We Brits love our two minute hates, and going by the bile trickling down Twitter this evening Channel 4's Benefits Street has cornered that market. So a few points.
This programme, despite its obvious opportunism, was conceived and produced by metropolitan elite-types. And metropolitan I, of course, mean London. In typical path-to-hell fashion perhaps the filmmakers genuinely believe they're helping the people involved in this show. There's an element of the working class exotic about it, a whiff of the northern Other (despite Birmingham not being 'the north'). It smacks of nice well spoken metro types swooping down and helping the good people of Benefits Street to help themselves.

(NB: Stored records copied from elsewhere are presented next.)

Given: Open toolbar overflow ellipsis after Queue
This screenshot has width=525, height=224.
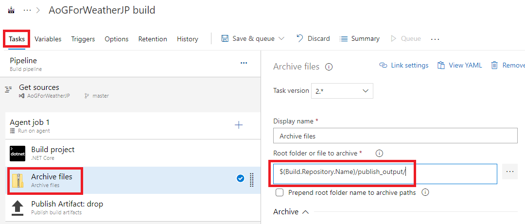Looking at the screenshot, I should [x=435, y=39].
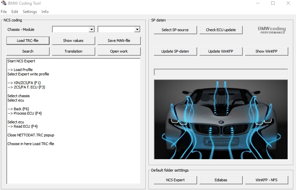Screen dimensions: 296x190
Task: Expand the Module dropdown list
Action: tap(137, 29)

A second factor worth considering is the political economy of celebrity itself. Reality shows, newspapers, gossip rags, fan forums, they all have an insatiable appetite for new Z-listers that can tour its circuit for a few months, or a couple of years. Celebrity has long been dissociated from talent. Will we see White Dee in the jungle? Who will do Big Brother next year? Which resident will be first to have their sex life splashed in a Sunday paper? I doubt the producers set down in their planning meeting with this in mind, but all reality TV plugs into this circuit of fleeting fame.
Lastly, Benefits Street says something interesting about the distance travelled by Channel 4. Up until the last decade C4 was always the daring channel. It broke the mold with The Word, Big Breakfast, Brookside and, of course, Big Brother. It competed with BBC2 as the go-to place for alternative comedy in the 80s and 90s, and was - for a time - hated more by the Daily Mail than dear old Auntie. It had a winning formula of churning out programming that was challenging but in some way controversial. Sex usually did the trick and as the press worked themselves up into a hypocritical lather, the audiences - crucially the young(ish), hip, taste-making audiences - tuned in. Now the reverse is true. Like The Mail it realises that the way to reach the millions who wouldn't normally touch reality TV product is to produce something so distasteful, something that confirms every single benefit myth pumped out by the press. To get the numbers in C4 deliberately went out of their way to offend an audience. And it worked. How many outraged lefties watched tonight's episode? How many acres and column inches of free publicity has this show in parts normally resistant to reality telly?